◆ **Short exercise 1**
Reproduce the part of the Jollibee list starting with "This is a list" and going on through "747 locations in the Philippines.".
◆ **Short exercise 2**
For each statement about the Jollibee list, answer yes or no and quote the words from it that decide: (a) the list covers other brands owned by Jollibee Foods Corporation; (b) at the end of 2011, every Jollibee location in Saudi Arabia was in Jeddah; (c) the 1995 Wall Street Journal article reported 160 locations in the Philippines.

◆ **Supplied text**
⟨

= List of countries with Jollibee outlets =

Map of Current locations of Jollibee stores around the world

International presence of Jollibee stores:

This is a list of countries with Jollibee franchises. This list only includes the Jollibee fast food chain brand of Jollibee Foods Corporation (JFC) and excludes other brands owned by the company.

As of November 2024, Jollibee operates over 1,300 stores in the Philippines and 400 elsewhere.

As reported in a 1990 article in The Washington Times, Jollibee had two locations in Taiwan and one in Brunei along with 58 locations in the Philippines.

According to a 1995 article in the Wall Street Journal, Jollibee had five locations in Brunei, two in Jakarta, Indonesia, and one in Dubai in the United Arab Emirates along with 160 locations in the Philippines.

By the end of 2011, Jollibee had 31 locations in Vietnam, 27 in the United States, 11 in Brunei, 7 in Saudi Arabia (all in Jeddah), and 1 each in Hong Kong and Qatar along with 747 locations in the Philippines.

⟩

◆ **Supplied records**
⟨

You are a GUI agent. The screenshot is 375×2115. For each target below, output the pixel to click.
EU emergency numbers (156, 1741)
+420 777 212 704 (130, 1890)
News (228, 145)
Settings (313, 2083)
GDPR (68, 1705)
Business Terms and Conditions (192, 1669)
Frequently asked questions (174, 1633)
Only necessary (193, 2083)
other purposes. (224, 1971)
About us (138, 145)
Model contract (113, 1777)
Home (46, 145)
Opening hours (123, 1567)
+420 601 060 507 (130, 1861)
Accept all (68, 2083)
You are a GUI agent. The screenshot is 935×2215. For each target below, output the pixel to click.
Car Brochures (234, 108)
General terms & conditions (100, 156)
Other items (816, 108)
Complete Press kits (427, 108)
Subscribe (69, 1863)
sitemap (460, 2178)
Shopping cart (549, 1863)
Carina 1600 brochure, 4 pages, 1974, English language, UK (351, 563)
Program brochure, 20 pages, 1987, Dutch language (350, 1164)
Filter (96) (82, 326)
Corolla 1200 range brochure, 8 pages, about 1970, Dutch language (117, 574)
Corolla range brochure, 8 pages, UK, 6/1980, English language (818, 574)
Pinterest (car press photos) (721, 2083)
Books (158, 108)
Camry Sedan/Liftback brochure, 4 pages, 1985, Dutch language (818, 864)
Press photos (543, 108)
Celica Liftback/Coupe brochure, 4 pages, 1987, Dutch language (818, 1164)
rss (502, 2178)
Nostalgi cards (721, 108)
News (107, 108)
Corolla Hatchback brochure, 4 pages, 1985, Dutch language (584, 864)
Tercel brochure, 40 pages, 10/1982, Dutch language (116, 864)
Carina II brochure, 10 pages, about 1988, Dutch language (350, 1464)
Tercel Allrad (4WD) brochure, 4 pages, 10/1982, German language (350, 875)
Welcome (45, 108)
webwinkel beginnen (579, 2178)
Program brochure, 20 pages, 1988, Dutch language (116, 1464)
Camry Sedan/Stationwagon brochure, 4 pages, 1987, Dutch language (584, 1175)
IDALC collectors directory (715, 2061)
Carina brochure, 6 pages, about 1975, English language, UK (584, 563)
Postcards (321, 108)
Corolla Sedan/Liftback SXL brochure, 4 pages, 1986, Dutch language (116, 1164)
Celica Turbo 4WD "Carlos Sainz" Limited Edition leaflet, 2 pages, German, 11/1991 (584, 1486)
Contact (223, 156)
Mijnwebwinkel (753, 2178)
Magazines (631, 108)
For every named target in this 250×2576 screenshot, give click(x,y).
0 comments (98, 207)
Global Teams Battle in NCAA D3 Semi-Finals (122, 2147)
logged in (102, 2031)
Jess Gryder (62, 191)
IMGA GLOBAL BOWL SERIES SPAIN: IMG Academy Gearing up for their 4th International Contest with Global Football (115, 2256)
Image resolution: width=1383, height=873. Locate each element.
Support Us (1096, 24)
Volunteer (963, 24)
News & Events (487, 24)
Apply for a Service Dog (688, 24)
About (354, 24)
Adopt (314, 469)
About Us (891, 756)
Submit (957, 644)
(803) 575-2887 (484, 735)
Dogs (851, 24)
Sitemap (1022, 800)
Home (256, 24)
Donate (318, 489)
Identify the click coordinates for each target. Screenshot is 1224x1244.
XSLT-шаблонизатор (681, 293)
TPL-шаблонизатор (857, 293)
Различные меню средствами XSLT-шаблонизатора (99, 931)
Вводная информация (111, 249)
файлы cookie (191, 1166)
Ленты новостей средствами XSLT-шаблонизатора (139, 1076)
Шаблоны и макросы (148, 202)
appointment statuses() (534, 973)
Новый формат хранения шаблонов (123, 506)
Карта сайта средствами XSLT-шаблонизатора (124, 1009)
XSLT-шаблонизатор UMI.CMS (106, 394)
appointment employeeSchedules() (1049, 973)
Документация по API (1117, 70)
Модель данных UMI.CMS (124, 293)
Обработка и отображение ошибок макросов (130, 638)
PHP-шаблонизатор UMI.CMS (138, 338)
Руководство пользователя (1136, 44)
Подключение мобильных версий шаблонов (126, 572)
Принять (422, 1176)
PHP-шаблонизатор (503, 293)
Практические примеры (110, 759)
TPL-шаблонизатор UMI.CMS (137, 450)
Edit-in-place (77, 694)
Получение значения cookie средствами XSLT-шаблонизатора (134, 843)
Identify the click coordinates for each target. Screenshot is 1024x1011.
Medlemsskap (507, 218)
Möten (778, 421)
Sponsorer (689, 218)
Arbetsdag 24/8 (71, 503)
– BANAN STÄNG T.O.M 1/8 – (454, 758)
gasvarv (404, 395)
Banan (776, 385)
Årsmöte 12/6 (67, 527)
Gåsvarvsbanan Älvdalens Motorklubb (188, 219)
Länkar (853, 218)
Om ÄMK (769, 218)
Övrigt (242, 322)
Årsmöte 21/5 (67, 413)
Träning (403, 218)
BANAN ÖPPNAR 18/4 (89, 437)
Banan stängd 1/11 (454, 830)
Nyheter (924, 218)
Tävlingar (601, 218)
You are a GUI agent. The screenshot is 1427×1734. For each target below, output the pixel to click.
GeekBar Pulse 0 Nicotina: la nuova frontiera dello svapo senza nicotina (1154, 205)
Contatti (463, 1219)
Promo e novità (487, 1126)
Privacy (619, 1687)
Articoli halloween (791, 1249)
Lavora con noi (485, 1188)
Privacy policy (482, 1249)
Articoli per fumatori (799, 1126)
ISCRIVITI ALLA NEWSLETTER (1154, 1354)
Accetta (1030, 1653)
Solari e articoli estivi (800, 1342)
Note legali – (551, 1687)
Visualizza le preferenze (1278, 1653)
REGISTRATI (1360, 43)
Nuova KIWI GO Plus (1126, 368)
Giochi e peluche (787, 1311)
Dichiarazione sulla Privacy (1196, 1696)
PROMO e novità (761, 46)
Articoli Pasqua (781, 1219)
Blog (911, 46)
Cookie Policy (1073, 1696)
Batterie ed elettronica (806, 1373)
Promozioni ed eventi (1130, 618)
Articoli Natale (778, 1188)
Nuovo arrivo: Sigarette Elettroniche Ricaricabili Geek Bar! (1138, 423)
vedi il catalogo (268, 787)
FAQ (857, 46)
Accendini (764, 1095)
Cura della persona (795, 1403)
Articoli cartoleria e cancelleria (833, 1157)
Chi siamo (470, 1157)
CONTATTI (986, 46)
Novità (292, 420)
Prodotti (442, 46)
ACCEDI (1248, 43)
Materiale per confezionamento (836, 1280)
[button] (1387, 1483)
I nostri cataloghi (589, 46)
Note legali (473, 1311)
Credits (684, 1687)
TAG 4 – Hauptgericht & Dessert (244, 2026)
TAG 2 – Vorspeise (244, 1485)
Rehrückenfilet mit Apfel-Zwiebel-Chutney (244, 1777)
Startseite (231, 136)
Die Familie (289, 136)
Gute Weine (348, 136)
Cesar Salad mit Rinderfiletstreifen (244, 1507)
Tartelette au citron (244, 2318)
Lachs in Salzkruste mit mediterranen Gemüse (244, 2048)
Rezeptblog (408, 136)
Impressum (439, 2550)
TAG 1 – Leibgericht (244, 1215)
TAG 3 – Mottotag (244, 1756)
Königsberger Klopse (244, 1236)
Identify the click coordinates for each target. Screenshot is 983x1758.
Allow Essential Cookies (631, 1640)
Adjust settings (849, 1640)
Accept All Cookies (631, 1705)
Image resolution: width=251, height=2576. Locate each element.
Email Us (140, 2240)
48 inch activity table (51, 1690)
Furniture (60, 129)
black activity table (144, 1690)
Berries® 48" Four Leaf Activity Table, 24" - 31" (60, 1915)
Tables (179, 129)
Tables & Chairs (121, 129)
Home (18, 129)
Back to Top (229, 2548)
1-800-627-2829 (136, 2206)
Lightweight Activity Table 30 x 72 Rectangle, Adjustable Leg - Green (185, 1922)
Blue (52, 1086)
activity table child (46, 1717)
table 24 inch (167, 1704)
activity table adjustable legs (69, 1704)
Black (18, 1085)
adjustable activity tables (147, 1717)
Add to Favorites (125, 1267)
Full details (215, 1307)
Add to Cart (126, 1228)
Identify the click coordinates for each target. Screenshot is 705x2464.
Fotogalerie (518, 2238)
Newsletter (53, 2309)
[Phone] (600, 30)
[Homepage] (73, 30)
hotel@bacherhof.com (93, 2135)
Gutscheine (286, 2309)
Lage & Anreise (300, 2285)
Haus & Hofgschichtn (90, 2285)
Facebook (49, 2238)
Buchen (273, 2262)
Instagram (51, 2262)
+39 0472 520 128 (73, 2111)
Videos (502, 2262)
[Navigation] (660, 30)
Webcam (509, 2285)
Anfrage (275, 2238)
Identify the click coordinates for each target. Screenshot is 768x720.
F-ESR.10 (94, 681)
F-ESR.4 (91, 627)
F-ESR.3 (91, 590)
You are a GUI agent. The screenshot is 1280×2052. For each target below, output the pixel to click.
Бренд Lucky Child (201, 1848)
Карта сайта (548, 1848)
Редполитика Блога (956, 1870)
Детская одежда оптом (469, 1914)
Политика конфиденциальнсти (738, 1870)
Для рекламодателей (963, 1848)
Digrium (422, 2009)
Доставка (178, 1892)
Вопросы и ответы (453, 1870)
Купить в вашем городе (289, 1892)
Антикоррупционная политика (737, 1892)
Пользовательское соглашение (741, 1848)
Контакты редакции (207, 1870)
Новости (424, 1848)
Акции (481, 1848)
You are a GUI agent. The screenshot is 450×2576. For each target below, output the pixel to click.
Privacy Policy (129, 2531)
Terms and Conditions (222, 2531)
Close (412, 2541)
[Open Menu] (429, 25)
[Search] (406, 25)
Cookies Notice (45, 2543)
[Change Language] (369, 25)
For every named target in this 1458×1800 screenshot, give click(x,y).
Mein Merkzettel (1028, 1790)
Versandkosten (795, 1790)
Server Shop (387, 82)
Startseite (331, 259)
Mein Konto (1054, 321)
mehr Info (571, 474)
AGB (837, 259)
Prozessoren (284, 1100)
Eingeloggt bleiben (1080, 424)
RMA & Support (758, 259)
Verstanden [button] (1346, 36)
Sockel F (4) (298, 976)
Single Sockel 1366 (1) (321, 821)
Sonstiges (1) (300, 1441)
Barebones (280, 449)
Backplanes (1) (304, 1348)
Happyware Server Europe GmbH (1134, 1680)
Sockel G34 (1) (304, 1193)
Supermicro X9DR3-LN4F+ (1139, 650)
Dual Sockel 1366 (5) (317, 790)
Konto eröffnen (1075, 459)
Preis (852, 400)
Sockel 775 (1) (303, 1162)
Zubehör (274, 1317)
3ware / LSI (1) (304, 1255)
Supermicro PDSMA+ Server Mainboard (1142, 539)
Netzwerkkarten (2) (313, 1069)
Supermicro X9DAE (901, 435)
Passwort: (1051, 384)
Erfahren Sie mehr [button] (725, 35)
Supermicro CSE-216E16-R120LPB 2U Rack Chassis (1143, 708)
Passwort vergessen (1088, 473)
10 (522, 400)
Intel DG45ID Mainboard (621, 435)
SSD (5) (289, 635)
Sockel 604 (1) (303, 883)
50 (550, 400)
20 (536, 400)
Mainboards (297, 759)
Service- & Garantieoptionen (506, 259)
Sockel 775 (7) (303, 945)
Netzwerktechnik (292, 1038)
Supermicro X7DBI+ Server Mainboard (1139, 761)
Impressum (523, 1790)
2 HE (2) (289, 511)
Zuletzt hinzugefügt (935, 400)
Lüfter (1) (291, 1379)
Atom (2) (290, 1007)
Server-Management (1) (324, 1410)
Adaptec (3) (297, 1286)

⟩

◆ **Full output 1**
This is a list of countries with Jollibee franchises. This list only includes the Jollibee fast food chain brand of Jollibee Foods Corporation (JFC) and excludes other brands owned by the company.

As of November 2024, Jollibee operates over 1,300 stores in the Philippines and 400 elsewhere.

As reported in a 1990 article in The Washington Times, Jollibee had two locations in Taiwan and one in Brunei along with 58 locations in the Philippines.

According to a 1995 article in the Wall Street Journal, Jollibee had five locations in Brunei, two in Jakarta, Indonesia, and one in Dubai in the United Arab Emirates along with 160 locations in the Philippines.

By the end of 2011, Jollibee had 31 locations in Vietnam, 27 in the United States, 11 in Brunei, 7 in Saudi Arabia (all in Jeddah), and 1 each in Hong Kong and Qatar along with 747 locations in the Philippines.

◆ **Full output 2**
(a) No: "excludes other brands owned by the company."
(b) Yes: "7 in Saudi Arabia (all in Jeddah)"
(c) Yes: "along with 160 locations in the Philippines."